About Brian

Brian Jay Jones served for nearly ten years as a speechwriter, ghost writer, and policy analyst in the United States Senate, where the majority of his writing landed in the distinguished but relatively obscure pages of The Congressional Record, and his speeches were garbled by unanimous consent. As a policy expert in education, welfare, and job training, he was frequently required to analyze 900-page bills, which he dutifully tabbed, underlined, highlighted, outlined and scribbled cartoons on—all skills which prepared him for the formidable seven-year task of digging through Washington Irving's letters and papers. Yes, even the cartoons part.
Born in Kansas City, Kansas and raised in Albuquerque, New Mexico, Brian graduated from the University of New Mexico with a degree in English the same year the first Batman movie opened. He spent the better part of the next year selling comics at a comic shop by day, and pretending to write fiction by night. Realizing he could live on neither, he soon gave up comics for Capitol Hill and fiction for federal policy. He considers himself fortunate to have worked for two true statesmen and all-around good guys: Senator Pete V. Domenici of New Mexico and Senator Jim Jeffords of Vermont.
In the late 1990s Brian was appointed to a post as an associate state superintendent of education in Arizona, and moved to Phoenix, where the 166-degree dry heat caused his nose to bleed for the better part of a year. Wisely, he returned to the Washington, D.C., area several years later and now works as a writer and policy analyst in Maryland.

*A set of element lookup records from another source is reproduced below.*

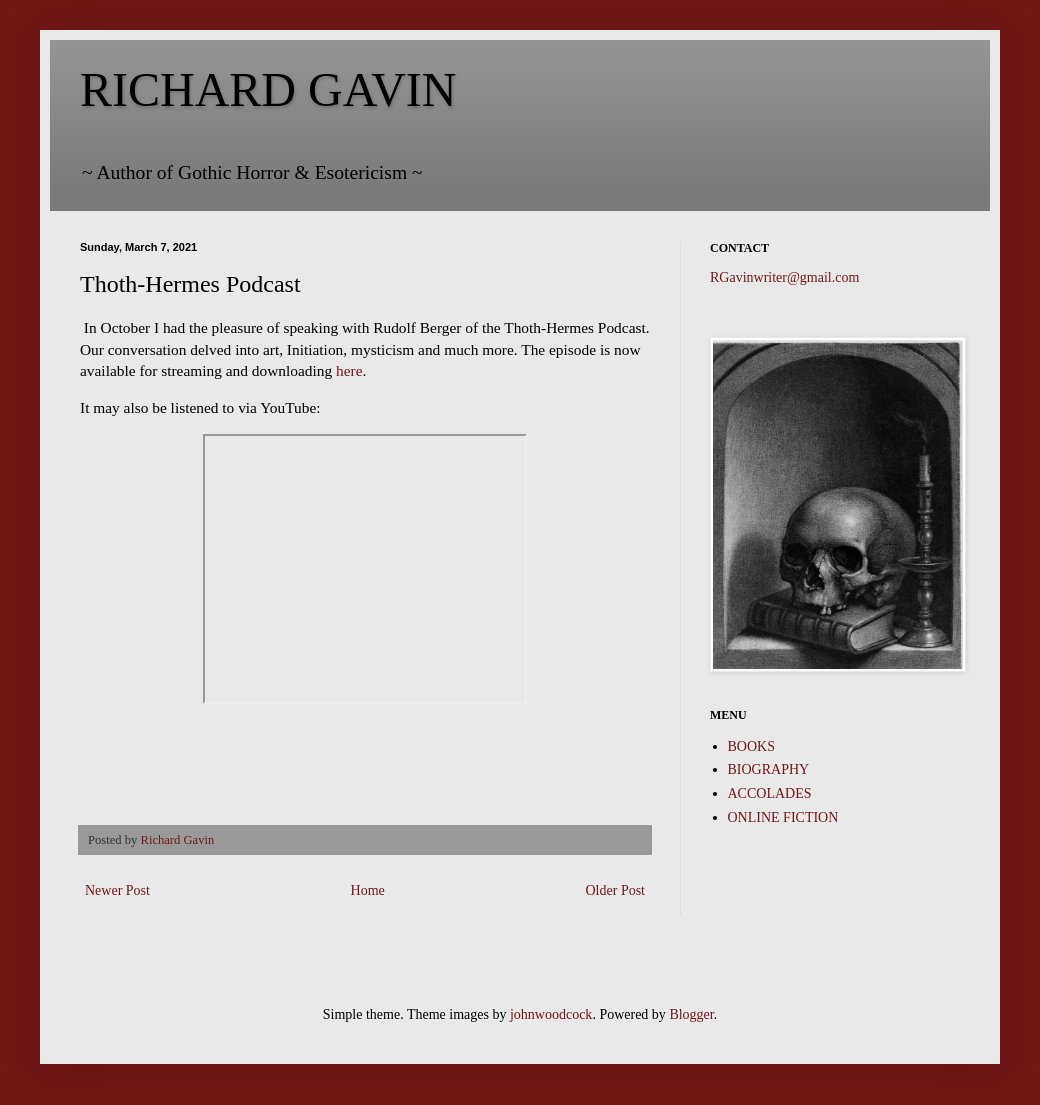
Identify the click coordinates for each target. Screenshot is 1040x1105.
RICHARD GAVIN (268, 89)
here (349, 370)
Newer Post (117, 890)
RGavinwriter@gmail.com (784, 277)
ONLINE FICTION (783, 817)
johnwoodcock (551, 1014)
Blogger (691, 1014)
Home (368, 890)
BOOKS (751, 746)
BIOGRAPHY (769, 769)
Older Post (616, 890)
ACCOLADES (770, 793)
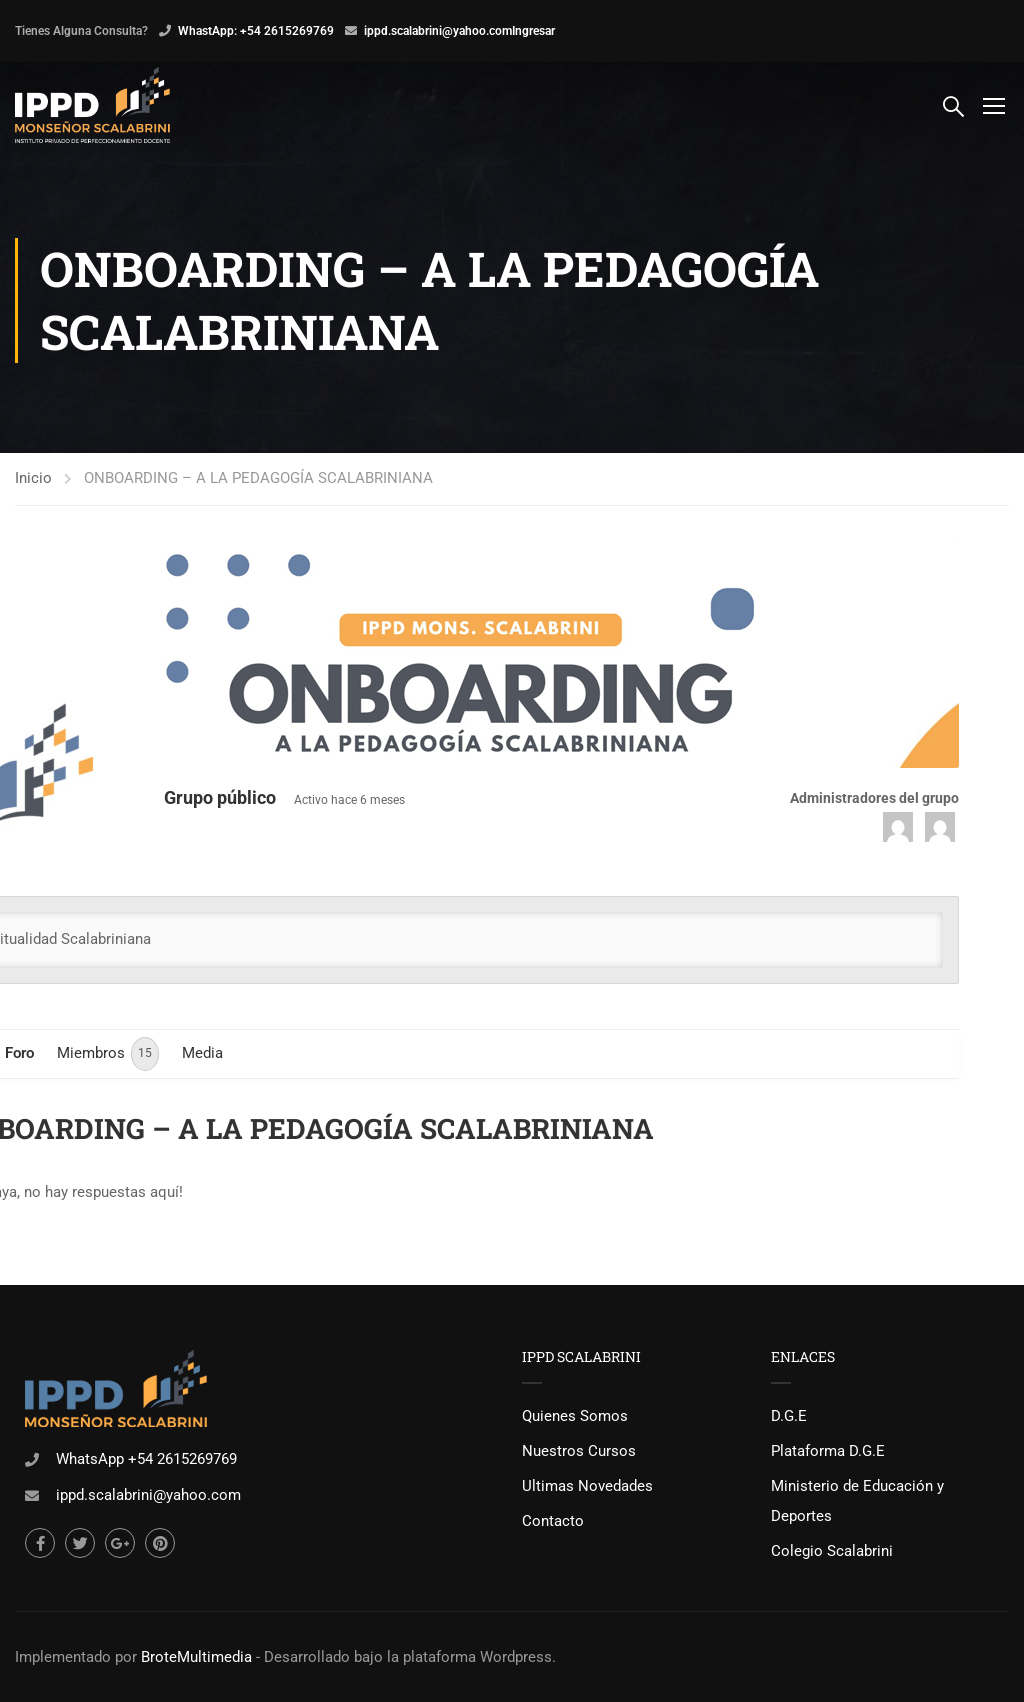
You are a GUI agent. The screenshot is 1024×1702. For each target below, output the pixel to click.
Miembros (108, 1054)
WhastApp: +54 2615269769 (256, 31)
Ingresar (533, 31)
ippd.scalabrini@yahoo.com (438, 31)
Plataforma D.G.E (828, 1451)
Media (202, 1053)
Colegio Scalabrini (832, 1551)
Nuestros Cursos (579, 1451)
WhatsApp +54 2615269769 (146, 1459)
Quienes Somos (575, 1416)
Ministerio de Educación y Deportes (857, 1501)
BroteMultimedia (196, 1657)
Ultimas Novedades (587, 1486)
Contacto (553, 1521)
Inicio (33, 478)
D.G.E (789, 1416)
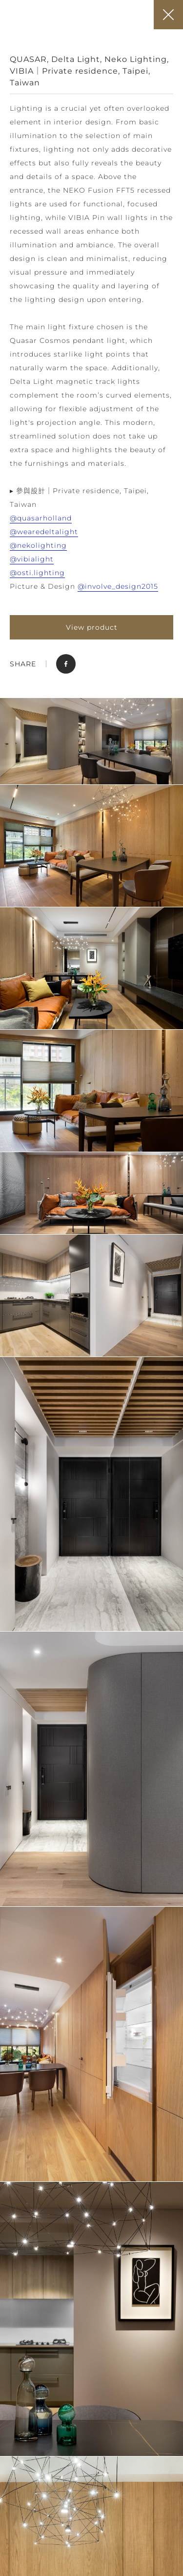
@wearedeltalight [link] (44, 531)
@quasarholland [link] (41, 518)
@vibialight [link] (32, 559)
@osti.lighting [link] (37, 572)
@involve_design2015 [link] (118, 586)
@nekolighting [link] (38, 545)
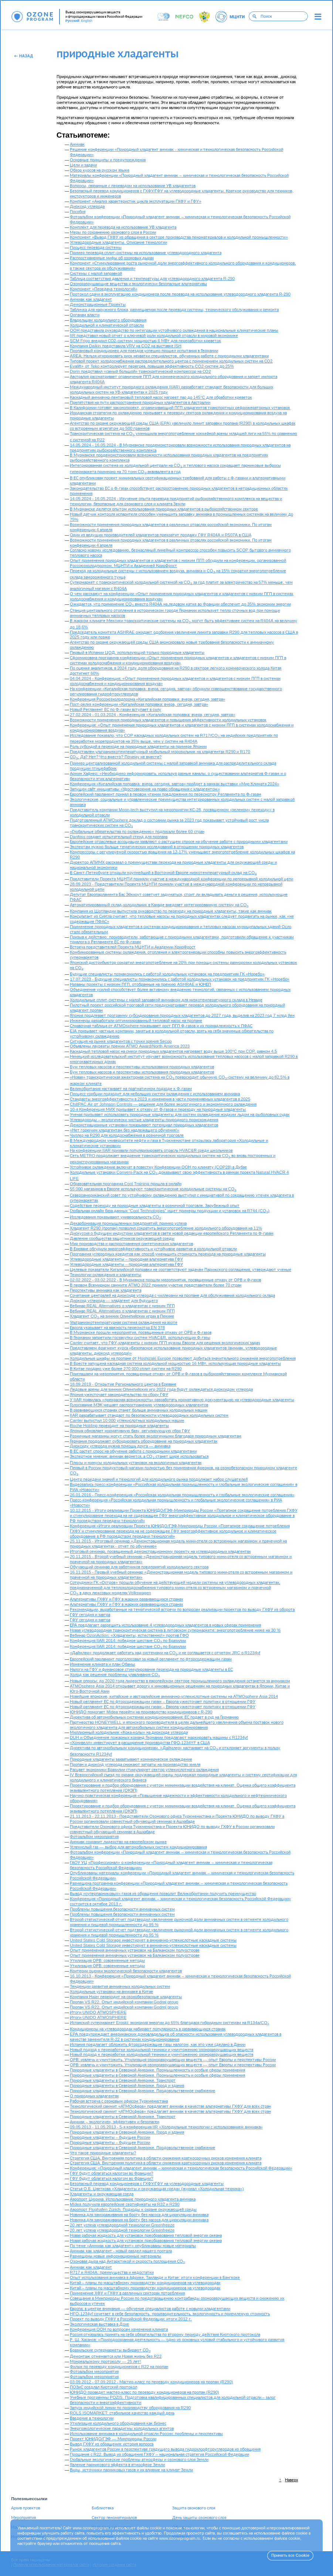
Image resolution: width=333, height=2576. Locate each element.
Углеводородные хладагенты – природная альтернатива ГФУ (126, 1259)
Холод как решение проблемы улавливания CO (115, 1675)
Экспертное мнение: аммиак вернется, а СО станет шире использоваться (139, 1456)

Brian lives with his wife, daughter, and very large dog in Damascus, Maryland, which is not in Syria, and where he reads comics and plays the banjo badly. He loves listening to classic jazz and blues, admires the films of Charlie Chaplin, reads anything having to do with the Beatles, and generally succeeds in trying the patience of his wife. And while he was indeed born during the Summer of Love, he is not the dead member of the Rolling Stones. Like he's never heard that one before.